- OBJECTIVE -
Copy the listing below line for line, without changing anything in it.

─── STORED RECORDS ───

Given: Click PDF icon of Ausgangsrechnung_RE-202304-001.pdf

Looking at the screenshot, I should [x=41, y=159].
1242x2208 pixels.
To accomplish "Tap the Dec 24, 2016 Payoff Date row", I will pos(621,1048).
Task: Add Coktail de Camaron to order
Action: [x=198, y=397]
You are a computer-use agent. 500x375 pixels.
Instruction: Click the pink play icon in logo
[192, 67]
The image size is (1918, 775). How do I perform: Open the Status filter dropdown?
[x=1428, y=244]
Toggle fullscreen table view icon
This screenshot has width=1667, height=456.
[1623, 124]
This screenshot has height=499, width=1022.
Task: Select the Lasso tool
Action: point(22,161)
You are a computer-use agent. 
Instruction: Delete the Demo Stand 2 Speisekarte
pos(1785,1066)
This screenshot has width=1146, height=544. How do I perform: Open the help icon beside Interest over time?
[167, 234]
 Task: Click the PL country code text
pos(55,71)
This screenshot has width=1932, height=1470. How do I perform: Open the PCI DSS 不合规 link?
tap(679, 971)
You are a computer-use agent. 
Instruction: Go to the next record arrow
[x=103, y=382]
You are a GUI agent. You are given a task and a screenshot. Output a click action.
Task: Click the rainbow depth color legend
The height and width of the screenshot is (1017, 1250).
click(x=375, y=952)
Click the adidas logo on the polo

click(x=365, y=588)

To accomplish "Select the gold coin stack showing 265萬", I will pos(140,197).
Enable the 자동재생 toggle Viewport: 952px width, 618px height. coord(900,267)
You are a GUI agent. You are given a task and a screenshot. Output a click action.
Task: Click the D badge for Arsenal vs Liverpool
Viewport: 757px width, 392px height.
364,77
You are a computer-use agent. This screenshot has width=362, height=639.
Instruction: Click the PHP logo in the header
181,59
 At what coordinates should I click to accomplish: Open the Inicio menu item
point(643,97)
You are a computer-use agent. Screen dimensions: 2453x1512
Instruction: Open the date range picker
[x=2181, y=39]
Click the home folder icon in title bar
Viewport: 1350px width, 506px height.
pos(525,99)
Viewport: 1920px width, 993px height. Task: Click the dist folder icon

───

- RESPONSE TO THIS EXERCISE -
Given: Click PDF icon of Ausgangsrechnung_RE-202304-001.pdf

Looking at the screenshot, I should [x=41, y=159].
1242x2208 pixels.
To accomplish "Tap the Dec 24, 2016 Payoff Date row", I will pos(621,1048).
Task: Add Coktail de Camaron to order
Action: [x=198, y=397]
You are a computer-use agent. 500x375 pixels.
Instruction: Click the pink play icon in logo
[192, 67]
The image size is (1918, 775). How do I perform: Open the Status filter dropdown?
[x=1428, y=244]
Toggle fullscreen table view icon
This screenshot has width=1667, height=456.
[1623, 124]
This screenshot has height=499, width=1022.
Task: Select the Lasso tool
Action: point(22,161)
You are a computer-use agent. 
Instruction: Delete the Demo Stand 2 Speisekarte
pos(1785,1066)
This screenshot has width=1146, height=544. How do I perform: Open the help icon beside Interest over time?
[167, 234]
 Task: Click the PL country code text
pos(55,71)
This screenshot has width=1932, height=1470. How do I perform: Open the PCI DSS 不合规 link?
tap(679, 971)
You are a computer-use agent. 
Instruction: Go to the next record arrow
[x=103, y=382]
You are a GUI agent. You are given a task and a screenshot. Output a click action.
Task: Click the rainbow depth color legend
The height and width of the screenshot is (1017, 1250).
click(x=375, y=952)
Click the adidas logo on the polo

click(x=365, y=588)

To accomplish "Select the gold coin stack showing 265萬", I will pos(140,197).
Enable the 자동재생 toggle Viewport: 952px width, 618px height. coord(900,267)
You are a GUI agent. You are given a task and a screenshot. Output a click action.
Task: Click the D badge for Arsenal vs Liverpool
Viewport: 757px width, 392px height.
364,77
You are a computer-use agent. This screenshot has width=362, height=639.
Instruction: Click the PHP logo in the header
181,59
 At what coordinates should I click to accomplish: Open the Inicio menu item
point(643,97)
You are a computer-use agent. Screen dimensions: 2453x1512
Instruction: Open the date range picker
[x=2181, y=39]
Click the home folder icon in title bar
Viewport: 1350px width, 506px height.
pos(525,99)
Viewport: 1920px width, 993px height. Task: Click the dist folder icon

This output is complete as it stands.